Once the records have been read, set every one down as it stands.

━━━ Data shown ━━━

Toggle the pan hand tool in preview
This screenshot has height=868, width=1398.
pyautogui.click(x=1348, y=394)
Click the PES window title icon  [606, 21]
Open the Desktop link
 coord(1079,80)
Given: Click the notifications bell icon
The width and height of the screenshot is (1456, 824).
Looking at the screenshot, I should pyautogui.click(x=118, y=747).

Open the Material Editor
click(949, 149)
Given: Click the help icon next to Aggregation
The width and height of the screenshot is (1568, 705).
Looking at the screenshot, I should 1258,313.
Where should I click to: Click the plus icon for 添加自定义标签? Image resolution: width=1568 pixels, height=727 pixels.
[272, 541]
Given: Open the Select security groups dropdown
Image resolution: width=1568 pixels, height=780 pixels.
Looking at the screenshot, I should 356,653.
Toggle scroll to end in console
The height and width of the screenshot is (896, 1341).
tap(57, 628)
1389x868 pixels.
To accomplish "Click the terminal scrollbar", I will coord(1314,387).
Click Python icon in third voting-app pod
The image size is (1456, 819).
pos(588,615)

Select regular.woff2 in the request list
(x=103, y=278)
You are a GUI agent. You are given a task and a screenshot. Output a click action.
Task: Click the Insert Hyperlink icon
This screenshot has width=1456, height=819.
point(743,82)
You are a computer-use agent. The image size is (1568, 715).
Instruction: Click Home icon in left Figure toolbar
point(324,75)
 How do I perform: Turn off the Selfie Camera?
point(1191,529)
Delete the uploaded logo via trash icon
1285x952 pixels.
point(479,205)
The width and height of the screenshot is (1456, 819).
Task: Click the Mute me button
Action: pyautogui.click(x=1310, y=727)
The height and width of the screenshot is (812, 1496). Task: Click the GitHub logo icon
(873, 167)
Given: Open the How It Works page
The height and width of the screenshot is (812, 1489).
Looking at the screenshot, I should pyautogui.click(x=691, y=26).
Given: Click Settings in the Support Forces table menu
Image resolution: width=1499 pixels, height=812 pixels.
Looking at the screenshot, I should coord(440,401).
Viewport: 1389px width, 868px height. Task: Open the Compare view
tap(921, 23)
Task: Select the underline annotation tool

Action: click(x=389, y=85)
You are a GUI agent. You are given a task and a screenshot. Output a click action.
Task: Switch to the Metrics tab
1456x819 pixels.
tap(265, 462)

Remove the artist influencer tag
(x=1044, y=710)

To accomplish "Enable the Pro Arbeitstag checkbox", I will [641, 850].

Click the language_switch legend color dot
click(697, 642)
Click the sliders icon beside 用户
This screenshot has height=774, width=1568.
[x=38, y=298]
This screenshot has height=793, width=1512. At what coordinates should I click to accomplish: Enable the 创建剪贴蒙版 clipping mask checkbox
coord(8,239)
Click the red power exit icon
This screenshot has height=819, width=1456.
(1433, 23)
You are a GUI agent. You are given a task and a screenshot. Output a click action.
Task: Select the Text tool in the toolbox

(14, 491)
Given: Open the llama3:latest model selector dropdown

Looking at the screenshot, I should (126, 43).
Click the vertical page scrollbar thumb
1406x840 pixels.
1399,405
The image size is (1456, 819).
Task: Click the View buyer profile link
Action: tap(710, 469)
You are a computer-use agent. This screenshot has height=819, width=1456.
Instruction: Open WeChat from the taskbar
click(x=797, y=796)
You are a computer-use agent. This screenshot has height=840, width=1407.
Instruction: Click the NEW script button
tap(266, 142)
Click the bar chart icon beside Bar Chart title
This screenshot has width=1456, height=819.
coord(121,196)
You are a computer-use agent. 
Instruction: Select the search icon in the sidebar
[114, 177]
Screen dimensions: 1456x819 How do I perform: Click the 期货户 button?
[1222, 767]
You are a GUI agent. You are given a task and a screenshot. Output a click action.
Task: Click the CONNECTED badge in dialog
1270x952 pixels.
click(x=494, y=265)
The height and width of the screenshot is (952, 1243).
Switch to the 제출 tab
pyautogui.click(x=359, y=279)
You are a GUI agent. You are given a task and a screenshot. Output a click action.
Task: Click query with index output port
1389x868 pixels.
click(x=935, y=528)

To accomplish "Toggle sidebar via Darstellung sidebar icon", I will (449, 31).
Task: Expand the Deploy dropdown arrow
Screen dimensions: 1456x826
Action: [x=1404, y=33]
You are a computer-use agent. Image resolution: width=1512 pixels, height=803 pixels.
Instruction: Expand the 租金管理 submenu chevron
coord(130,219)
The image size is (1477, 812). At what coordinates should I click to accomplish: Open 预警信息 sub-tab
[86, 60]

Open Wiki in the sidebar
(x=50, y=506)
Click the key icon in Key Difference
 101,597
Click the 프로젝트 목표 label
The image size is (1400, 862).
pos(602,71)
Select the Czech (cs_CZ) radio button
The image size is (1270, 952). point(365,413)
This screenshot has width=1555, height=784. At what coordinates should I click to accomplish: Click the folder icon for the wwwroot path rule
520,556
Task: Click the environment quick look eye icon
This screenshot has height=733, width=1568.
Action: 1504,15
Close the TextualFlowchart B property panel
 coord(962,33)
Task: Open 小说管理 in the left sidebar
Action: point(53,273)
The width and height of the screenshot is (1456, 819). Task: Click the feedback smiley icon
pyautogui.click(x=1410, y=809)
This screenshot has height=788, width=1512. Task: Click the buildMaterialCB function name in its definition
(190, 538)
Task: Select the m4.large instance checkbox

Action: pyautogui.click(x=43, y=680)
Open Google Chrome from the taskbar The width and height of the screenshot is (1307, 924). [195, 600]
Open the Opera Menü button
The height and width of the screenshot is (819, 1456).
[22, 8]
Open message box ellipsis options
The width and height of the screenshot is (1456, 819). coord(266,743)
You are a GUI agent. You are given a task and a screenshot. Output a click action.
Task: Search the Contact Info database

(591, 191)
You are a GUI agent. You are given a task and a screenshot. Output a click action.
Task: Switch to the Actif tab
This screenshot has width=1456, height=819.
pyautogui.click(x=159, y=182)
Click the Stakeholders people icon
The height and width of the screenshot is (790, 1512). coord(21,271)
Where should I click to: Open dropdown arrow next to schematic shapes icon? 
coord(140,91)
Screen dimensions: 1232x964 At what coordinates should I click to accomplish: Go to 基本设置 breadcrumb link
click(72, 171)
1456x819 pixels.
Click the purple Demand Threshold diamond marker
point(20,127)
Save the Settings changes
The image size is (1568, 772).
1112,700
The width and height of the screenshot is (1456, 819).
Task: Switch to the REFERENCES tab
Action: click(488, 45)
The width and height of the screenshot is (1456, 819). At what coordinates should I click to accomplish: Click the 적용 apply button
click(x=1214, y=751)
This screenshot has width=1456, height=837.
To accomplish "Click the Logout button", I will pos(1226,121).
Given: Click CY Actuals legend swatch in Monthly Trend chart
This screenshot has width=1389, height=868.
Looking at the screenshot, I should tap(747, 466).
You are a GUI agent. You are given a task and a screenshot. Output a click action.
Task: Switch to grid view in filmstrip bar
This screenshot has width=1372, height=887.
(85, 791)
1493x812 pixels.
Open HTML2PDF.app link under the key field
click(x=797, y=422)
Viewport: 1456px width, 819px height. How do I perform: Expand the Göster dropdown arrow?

━━━

# Result of this exercise:
Toggle the pan hand tool in preview
This screenshot has height=868, width=1398.
pyautogui.click(x=1348, y=394)
Click the PES window title icon  [606, 21]
Open the Desktop link
 coord(1079,80)
Given: Click the notifications bell icon
The width and height of the screenshot is (1456, 824).
Looking at the screenshot, I should pyautogui.click(x=118, y=747).

Open the Material Editor
click(949, 149)
Given: Click the help icon next to Aggregation
The width and height of the screenshot is (1568, 705).
Looking at the screenshot, I should 1258,313.
Where should I click to: Click the plus icon for 添加自定义标签? Image resolution: width=1568 pixels, height=727 pixels.
[272, 541]
Given: Open the Select security groups dropdown
Image resolution: width=1568 pixels, height=780 pixels.
Looking at the screenshot, I should 356,653.
Toggle scroll to end in console
The height and width of the screenshot is (896, 1341).
tap(57, 628)
1389x868 pixels.
To accomplish "Click the terminal scrollbar", I will coord(1314,387).
Click Python icon in third voting-app pod
The image size is (1456, 819).
pos(588,615)

Select regular.woff2 in the request list
(x=103, y=278)
You are a GUI agent. You are given a task and a screenshot. Output a click action.
Task: Click the Insert Hyperlink icon
This screenshot has width=1456, height=819.
point(743,82)
You are a computer-use agent. The image size is (1568, 715).
Instruction: Click Home icon in left Figure toolbar
point(324,75)
 How do I perform: Turn off the Selfie Camera?
point(1191,529)
Delete the uploaded logo via trash icon
1285x952 pixels.
point(479,205)
The width and height of the screenshot is (1456, 819).
Task: Click the Mute me button
Action: pyautogui.click(x=1310, y=727)
The height and width of the screenshot is (812, 1496). Task: Click the GitHub logo icon
(873, 167)
Given: Open the How It Works page
The height and width of the screenshot is (812, 1489).
Looking at the screenshot, I should pyautogui.click(x=691, y=26).
Given: Click Settings in the Support Forces table menu
Image resolution: width=1499 pixels, height=812 pixels.
Looking at the screenshot, I should coord(440,401).
Viewport: 1389px width, 868px height. Task: Open the Compare view
tap(921, 23)
Task: Select the underline annotation tool

Action: click(x=389, y=85)
You are a GUI agent. You are given a task and a screenshot. Output a click action.
Task: Switch to the Metrics tab
1456x819 pixels.
tap(265, 462)

Remove the artist influencer tag
(x=1044, y=710)

To accomplish "Enable the Pro Arbeitstag checkbox", I will [641, 850].

Click the language_switch legend color dot
click(697, 642)
Click the sliders icon beside 用户
This screenshot has height=774, width=1568.
[x=38, y=298]
This screenshot has height=793, width=1512. At what coordinates should I click to accomplish: Enable the 创建剪贴蒙版 clipping mask checkbox
coord(8,239)
Click the red power exit icon
This screenshot has height=819, width=1456.
(1433, 23)
You are a GUI agent. You are given a task and a screenshot. Output a click action.
Task: Select the Text tool in the toolbox

(14, 491)
Given: Open the llama3:latest model selector dropdown

Looking at the screenshot, I should (126, 43).
Click the vertical page scrollbar thumb
1406x840 pixels.
1399,405
The image size is (1456, 819).
Task: Click the View buyer profile link
Action: tap(710, 469)
You are a computer-use agent. This screenshot has height=819, width=1456.
Instruction: Open WeChat from the taskbar
click(x=797, y=796)
You are a computer-use agent. This screenshot has height=840, width=1407.
Instruction: Click the NEW script button
tap(266, 142)
Click the bar chart icon beside Bar Chart title
This screenshot has width=1456, height=819.
coord(121,196)
You are a computer-use agent. 
Instruction: Select the search icon in the sidebar
[114, 177]
Screen dimensions: 1456x819 How do I perform: Click the 期货户 button?
[1222, 767]
You are a GUI agent. You are given a task and a screenshot. Output a click action.
Task: Click the CONNECTED badge in dialog
1270x952 pixels.
click(x=494, y=265)
The height and width of the screenshot is (952, 1243).
Switch to the 제출 tab
pyautogui.click(x=359, y=279)
You are a GUI agent. You are given a task and a screenshot. Output a click action.
Task: Click query with index output port
1389x868 pixels.
click(x=935, y=528)

To accomplish "Toggle sidebar via Darstellung sidebar icon", I will (449, 31).
Task: Expand the Deploy dropdown arrow
Screen dimensions: 1456x826
Action: [x=1404, y=33]
You are a computer-use agent. Image resolution: width=1512 pixels, height=803 pixels.
Instruction: Expand the 租金管理 submenu chevron
coord(130,219)
The image size is (1477, 812). At what coordinates should I click to accomplish: Open 预警信息 sub-tab
[86, 60]

Open Wiki in the sidebar
(x=50, y=506)
Click the key icon in Key Difference
 101,597
Click the 프로젝트 목표 label
The image size is (1400, 862).
pos(602,71)
Select the Czech (cs_CZ) radio button
The image size is (1270, 952). point(365,413)
This screenshot has width=1555, height=784. At what coordinates should I click to accomplish: Click the folder icon for the wwwroot path rule
520,556
Task: Click the environment quick look eye icon
This screenshot has height=733, width=1568.
Action: 1504,15
Close the TextualFlowchart B property panel
 coord(962,33)
Task: Open 小说管理 in the left sidebar
Action: point(53,273)
The width and height of the screenshot is (1456, 819). Task: Click the feedback smiley icon
pyautogui.click(x=1410, y=809)
This screenshot has height=788, width=1512. Task: Click the buildMaterialCB function name in its definition
(190, 538)
Task: Select the m4.large instance checkbox

Action: pyautogui.click(x=43, y=680)
Open Google Chrome from the taskbar The width and height of the screenshot is (1307, 924). [195, 600]
Open the Opera Menü button
The height and width of the screenshot is (819, 1456).
[22, 8]
Open message box ellipsis options
The width and height of the screenshot is (1456, 819). coord(266,743)
You are a GUI agent. You are given a task and a screenshot. Output a click action.
Task: Search the Contact Info database

(591, 191)
You are a GUI agent. You are given a task and a screenshot. Output a click action.
Task: Switch to the Actif tab
This screenshot has width=1456, height=819.
pyautogui.click(x=159, y=182)
Click the Stakeholders people icon
The height and width of the screenshot is (790, 1512). coord(21,271)
Where should I click to: Open dropdown arrow next to schematic shapes icon? 
coord(140,91)
Screen dimensions: 1232x964 At what coordinates should I click to accomplish: Go to 基本设置 breadcrumb link
click(72, 171)
1456x819 pixels.
Click the purple Demand Threshold diamond marker
point(20,127)
Save the Settings changes
The image size is (1568, 772).
1112,700
The width and height of the screenshot is (1456, 819).
Task: Switch to the REFERENCES tab
Action: click(488, 45)
The width and height of the screenshot is (1456, 819). At what coordinates should I click to accomplish: Click the 적용 apply button
click(x=1214, y=751)
This screenshot has width=1456, height=837.
To accomplish "Click the Logout button", I will pos(1226,121).
Given: Click CY Actuals legend swatch in Monthly Trend chart
This screenshot has width=1389, height=868.
Looking at the screenshot, I should tap(747, 466).
You are a GUI agent. You are given a task and a screenshot. Output a click action.
Task: Switch to grid view in filmstrip bar
This screenshot has width=1372, height=887.
(85, 791)
1493x812 pixels.
Open HTML2PDF.app link under the key field
click(x=797, y=422)
Viewport: 1456px width, 819px height. How do I perform: Expand the Göster dropdown arrow?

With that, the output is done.